Fiktive Pressemitteilung als Übung für das Fach „Schreibwerkstatt-Pressemitteilung.“

»Mehr Licht als Schatten«.

Der Energiekonzern RWE AG hat einen Umsatzeinbruch von 9% auf 35,3 Milliarden Euro zu verzeichnen. Gründe hierfür ist eine ungewöhnlich milde Witterung und ein insgesamt niedriger Preis im Energiemarkt. Der Vorjahreswert lag um 31% höher und so musste die RWE AG, in den ersten drei Quartalen 2014, ein betriebliches Ergebnis von 2,9 Milliarden Euro verbuchen. Der Gewinn vor Zinsen, Steuern und Abschreibungen – das EBITDA – sank um 22% auf 4,7 Milliarden Euro. Gleichzeitig sank das Nettoergebnis um 60% auf 763 Millionen Euro. Damit verringert sich die Basis für die Berechnung der Dividende.

Diese Rückgänge können begründet werden: Im Vorjahr gab es Einmalzahlungen aus dem Preisrevisionsverfahren zu Gasbezugsverträgen. Gleichzeitig wird das Ergebnis der RWE DEA nicht mehr im laufenden nachhaltigen Nettoergebnis aufgelistet.

Die Nettofinanzschulden wurden auf 8 Milliarden Euro, dank des hohen Free Cashflows herabgesengt. Die Nettoschulden blieben hingegen fast unverändert, da sich die Pensionsrückstellungen erhöht haben.

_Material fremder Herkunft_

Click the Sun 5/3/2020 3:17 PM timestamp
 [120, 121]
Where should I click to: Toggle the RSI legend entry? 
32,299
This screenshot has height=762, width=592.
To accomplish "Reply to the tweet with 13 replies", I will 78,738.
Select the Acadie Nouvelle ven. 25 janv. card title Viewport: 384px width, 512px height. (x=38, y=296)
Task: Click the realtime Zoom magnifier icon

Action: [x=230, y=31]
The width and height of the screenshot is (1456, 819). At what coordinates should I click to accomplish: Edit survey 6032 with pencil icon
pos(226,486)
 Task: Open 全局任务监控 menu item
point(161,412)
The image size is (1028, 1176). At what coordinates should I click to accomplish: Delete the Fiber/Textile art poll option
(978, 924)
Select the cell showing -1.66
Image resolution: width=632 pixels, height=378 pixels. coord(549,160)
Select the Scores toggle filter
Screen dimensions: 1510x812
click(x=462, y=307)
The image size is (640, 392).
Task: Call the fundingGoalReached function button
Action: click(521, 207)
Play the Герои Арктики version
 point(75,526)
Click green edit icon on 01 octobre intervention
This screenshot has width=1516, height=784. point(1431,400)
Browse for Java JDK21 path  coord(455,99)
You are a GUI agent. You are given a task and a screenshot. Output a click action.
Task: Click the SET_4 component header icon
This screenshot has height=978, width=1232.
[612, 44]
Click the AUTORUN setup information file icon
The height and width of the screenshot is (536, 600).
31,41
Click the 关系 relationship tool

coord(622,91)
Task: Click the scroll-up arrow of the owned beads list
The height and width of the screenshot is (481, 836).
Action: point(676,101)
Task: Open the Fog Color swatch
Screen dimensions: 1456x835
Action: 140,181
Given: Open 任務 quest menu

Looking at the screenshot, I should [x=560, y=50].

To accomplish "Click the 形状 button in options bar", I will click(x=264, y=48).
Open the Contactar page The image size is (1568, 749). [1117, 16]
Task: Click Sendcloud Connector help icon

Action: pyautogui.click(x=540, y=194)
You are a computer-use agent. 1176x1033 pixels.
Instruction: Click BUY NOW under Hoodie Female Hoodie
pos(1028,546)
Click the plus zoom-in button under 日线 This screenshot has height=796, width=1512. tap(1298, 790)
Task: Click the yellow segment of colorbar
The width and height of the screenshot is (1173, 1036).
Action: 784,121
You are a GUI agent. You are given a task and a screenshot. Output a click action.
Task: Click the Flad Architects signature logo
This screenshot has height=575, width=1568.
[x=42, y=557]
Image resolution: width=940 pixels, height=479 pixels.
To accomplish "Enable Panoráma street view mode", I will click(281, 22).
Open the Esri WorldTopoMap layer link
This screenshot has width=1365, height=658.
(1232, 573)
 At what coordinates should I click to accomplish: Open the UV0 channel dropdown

»Trotz des Ergebnisrückgangs gab es in den ersten drei Quartalen mehr Licht als Schatten,« fasst Peter Terium, Vorstandsvorsitzender der RWE AG, die Lage zusammen. Besonders zwei Dinge haben sich verbessert: Die liquiden Mittel während einer Geschäftsperiode, also der Cashflow und der Free Cashflow. Damit ist der Cashflow aus operativen Tätigkeiten nach Abzug von Sachinvestitionen gemeint. Licht versprechen die Nettofinanzschulden, diese sind um 2,3 Milliarden Euro gesengt worden.

In den ersten neun Monaten 2014 hat die RWE AG 192 Milliarden Kilowattstunden Strom an externe Kunden geliefert. Das sind 4% weniger als im gleichen Zeitraum 2013. Auf Grund des milden Wetters ging der Absatz bei Privat- und Gewerbekunden zurück.

Präqualifizierung in Großbritannien: RWE konnte sich vorläufig, mit allen in Frage kommenden Kraftwerken, für den neuen britischen Kapazitätsmarkt qualifizieren. Kraftwerke, die eine gesicherte Leistung in das Stromnetz einspeisen können, sollen ab 2018 eine Vergütung erhalten. Zudem hat sich die Mitarbeiterzahl bei der RWE AG um 7% im Vergleich zu 2013 verringert. Umgerechnet in Vollzeitstellen arbeiten 60.439 Mitarbeiter bei der RWE AG. Nicht mit eingerechnet ist RWE DEA.

Der Ergebnisausblick für das gesamte Jahr 2014 wird ähnlich ausfallen. Das EBITDA wird zwischen 6,4 und 6,8 Milliarden Euro liegen und das betriebliche Ergebnis wird auf 3,9 bis 4,3 Milliarden Euro kommen. Das nachhaltige Nettoergebnis kommt demnach auf 1,2 bis 1,4 Milliarden Euro und der Außenumsatz wird etwa 50 Milliarden Euro erreichen.